Intensivstationen an der Belastungsgrenze

 Die Lage wird dramatischer –  das lässt sich vor allem an den Krankenhäusern zeigen. Die werden voller und voller. Aber: Wie dramatisch ist die Lage auf den Intensivstationen wirklich? Das haben wir uns heute vor Ort im Darmstädter Klinikum angeschaut. Und vor allem wollten wir wissen, wie viele Geimpfte und wie viele Ungeimpfte derzeit auf der Intensivstation liegen. Wie wirksam ist die Impfung?

So klingt der Kampf gegen Covid 19 – wenn nur noch ein Beatmungsgerät einen Patienten am Leben erhält.
Hier auf der Station 18 im Klinikum Darmstadt kämpfen gerade neun Patienten gegen die Krankheit – und Oberärztin Lisa Vogt mit ihrem Team um das Leben der Patienten.

Aufgabe
Wie viele Patienten kämpfen laut dem Text über die Intensivstationen gerade auf der Station 18 im Klinikum Darmstadt gegen die Krankheit?

Gegebene Daten
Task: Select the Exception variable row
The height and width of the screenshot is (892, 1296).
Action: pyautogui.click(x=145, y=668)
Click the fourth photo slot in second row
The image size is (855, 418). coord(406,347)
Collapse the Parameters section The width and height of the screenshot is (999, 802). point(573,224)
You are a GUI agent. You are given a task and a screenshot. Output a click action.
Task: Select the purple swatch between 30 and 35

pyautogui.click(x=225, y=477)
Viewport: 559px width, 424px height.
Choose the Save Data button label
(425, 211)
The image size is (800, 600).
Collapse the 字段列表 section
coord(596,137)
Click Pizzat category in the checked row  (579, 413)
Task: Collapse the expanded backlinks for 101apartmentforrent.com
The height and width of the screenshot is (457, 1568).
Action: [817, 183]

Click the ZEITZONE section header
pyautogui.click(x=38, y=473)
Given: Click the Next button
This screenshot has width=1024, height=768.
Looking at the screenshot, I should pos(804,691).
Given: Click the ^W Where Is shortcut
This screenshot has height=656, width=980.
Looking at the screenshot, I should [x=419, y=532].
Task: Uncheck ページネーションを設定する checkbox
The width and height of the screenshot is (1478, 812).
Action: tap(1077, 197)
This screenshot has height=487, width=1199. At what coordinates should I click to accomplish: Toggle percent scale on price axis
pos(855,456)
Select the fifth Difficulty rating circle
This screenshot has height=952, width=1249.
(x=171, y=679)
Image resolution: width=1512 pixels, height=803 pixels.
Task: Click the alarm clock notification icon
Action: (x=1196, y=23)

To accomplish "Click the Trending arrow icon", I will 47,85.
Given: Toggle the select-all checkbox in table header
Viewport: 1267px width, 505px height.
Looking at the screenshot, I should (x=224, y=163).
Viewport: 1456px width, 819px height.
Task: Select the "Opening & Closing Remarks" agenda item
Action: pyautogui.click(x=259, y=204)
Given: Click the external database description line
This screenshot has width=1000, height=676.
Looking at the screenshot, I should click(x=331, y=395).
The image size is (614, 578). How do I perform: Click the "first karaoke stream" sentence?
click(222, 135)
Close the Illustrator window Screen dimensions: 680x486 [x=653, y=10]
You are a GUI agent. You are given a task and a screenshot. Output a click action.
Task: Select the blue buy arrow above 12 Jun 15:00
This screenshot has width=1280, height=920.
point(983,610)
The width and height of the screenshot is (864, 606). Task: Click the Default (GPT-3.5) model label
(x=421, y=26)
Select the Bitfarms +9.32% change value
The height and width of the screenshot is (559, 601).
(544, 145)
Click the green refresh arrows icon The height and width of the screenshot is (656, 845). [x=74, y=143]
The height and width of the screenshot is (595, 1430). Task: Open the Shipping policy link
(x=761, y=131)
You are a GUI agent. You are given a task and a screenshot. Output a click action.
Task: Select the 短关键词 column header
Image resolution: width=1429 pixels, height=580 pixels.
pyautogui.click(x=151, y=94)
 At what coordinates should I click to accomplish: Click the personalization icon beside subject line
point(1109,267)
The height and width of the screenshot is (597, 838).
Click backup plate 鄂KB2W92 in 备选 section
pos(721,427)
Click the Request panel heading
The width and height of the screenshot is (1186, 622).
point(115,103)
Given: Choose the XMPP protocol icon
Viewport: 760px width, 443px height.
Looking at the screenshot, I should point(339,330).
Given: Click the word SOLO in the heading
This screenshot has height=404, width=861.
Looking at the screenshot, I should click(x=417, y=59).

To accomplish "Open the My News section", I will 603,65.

Erwartete Antwort
Neun Patienten.